The Blackface tone stack, by comparison, started out with just treble and bass–and a fixed mids resistor. No matter how much you reduced the bass and treble, some mid-frequencies are always present. The Hot Rod series of amps, of which the Blues Junior is a member, added a mids control, but in a nod to earlier Blackface amps such as the Deluxe Reverb and Princeton Reverb, turning the mids control to 1 still left a basic amount of mids in the mix.
The surprising thing is how bassy the leftover mids are and how much they can muddy up your tone. Fortunately, it’s incredibly easy to modify the Blues Junior tone stack to work like the Twin’s. The reward is greater tonal flexibility and cleaner, brighter cleans and more interesting distortion tones. Of course, this works best with the tone stack mod, replacing the wimpy values in the Blues Junior stack with premium capacitors that give more solid bass–and mids.

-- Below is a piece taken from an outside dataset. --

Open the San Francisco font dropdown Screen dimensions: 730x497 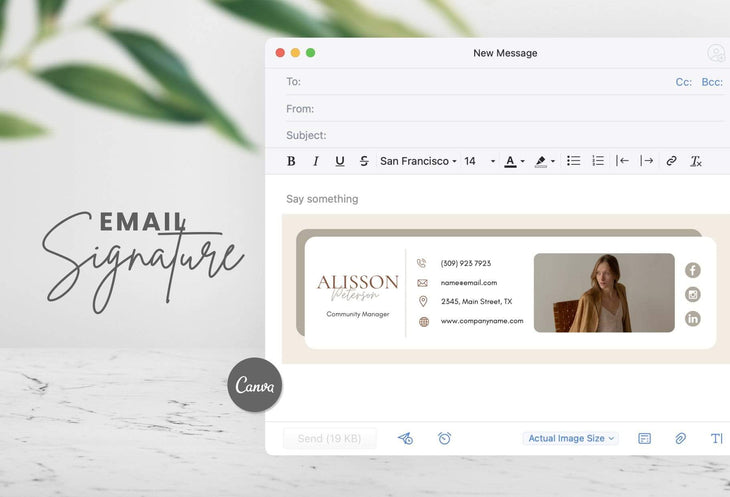tap(418, 161)
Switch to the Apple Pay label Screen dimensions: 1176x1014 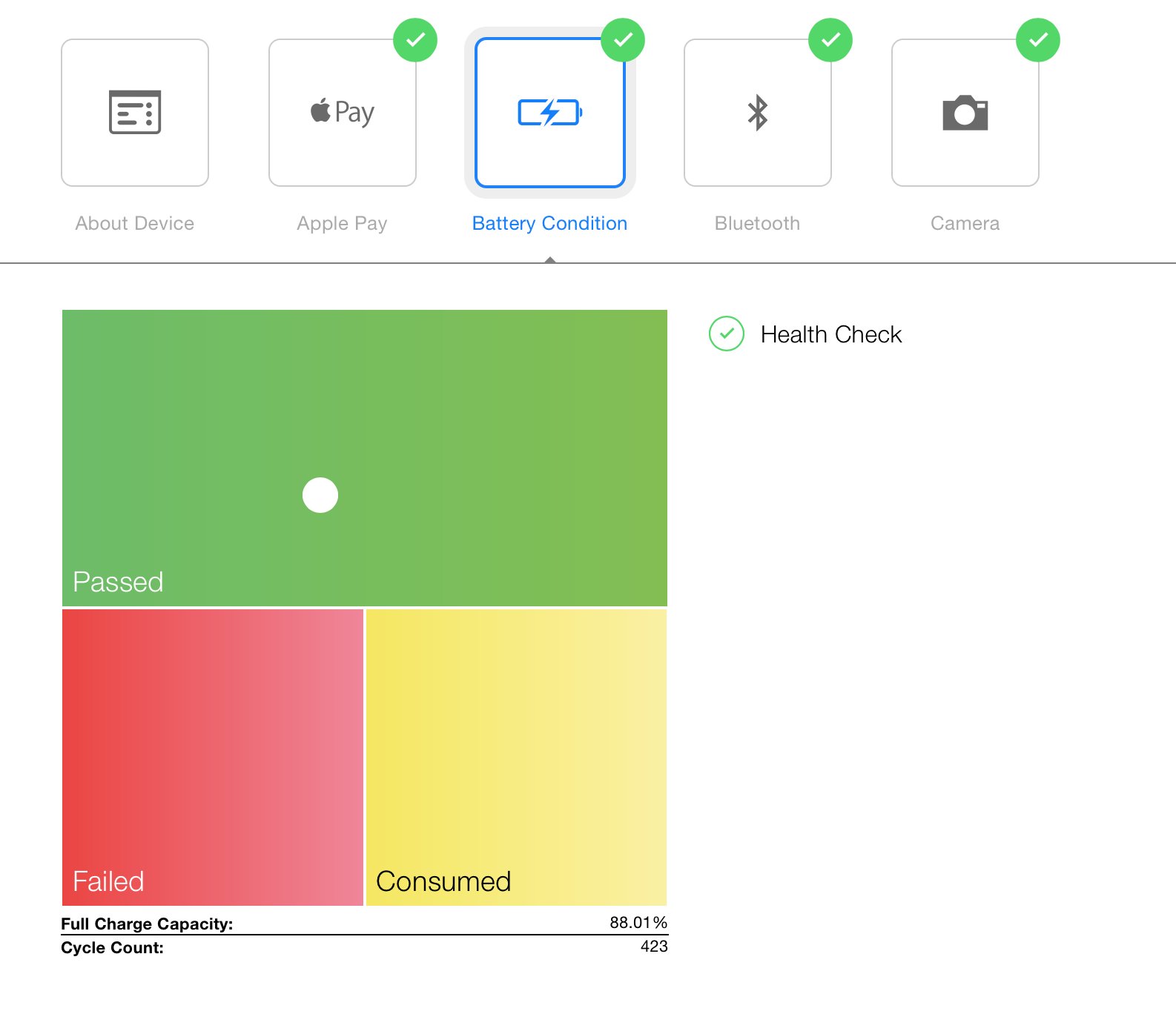(343, 223)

This mod gives you all of your stock Blues Junior mids tones from about 4 and up on the control and fewer mids, down to none, from 4 and down to 1. It opens up the possibility of an ultra-scooped tone, with just treble and bass, as well as bass-only overdrive, which can be very effective by eliminating middle and high harmonics.
Don’t get me wrong–the Twin is still the King of Clean and no 15 watt amp can pretend to be something it’s not. But this mod is dead easy and opens up some very nice tone possibilities. It’s a popular mod on the Blues Deluxe, Hot Rod Deluxe and Deville, for the same reason. So try it!
All you have to do is connect the left and middle (looking from the back) terminals of the mids control together. This allows the mids control to fully ground out the middle frequencies. You can bend a short piece of wire and stick it into the eyelets in the back of the control. You don’t even need insulation. A piece of bare wire will do fine.
You must, however, make sure that the jumper wire is not longer than the eyelets’ depth, otherwise it could short against the metal portion of the control, which would remove all of the mids. You must also take care not to overheat the control. Use a deft touch with the iron–just enough to melt the solder and fuse to both the wire and the eyelet.
This mod is shown on a cream board, but it works equally well with the green board Blues Junior.
Just to restate one of the points above, the TwinStack will give you a noticeable improvement on any Blues Junior, but the tone stack mod brings out the best by providing more available bass and mids. With more mids on tap from the tone stack, you have more available when the control is wide open, down to zero when the control is at 1. So you improve on the stock tones at both ends.
When we do this mod in the shop, we bridge the center and left mids pot terminals on the back of the board. If you’re going to be pulling the board to install other mods, plan on doing it from the back; it’s faster and easier.
Here’s how: First, start with a short scrap of wire that bridges the two left pins of the mids pot. A thicker clipping from the tone caps or power supply stiffening caps is perfect.
Next, apply heat from your soldering iron to the middle of the wire. Add a little bit of solder if necessary to help the melt.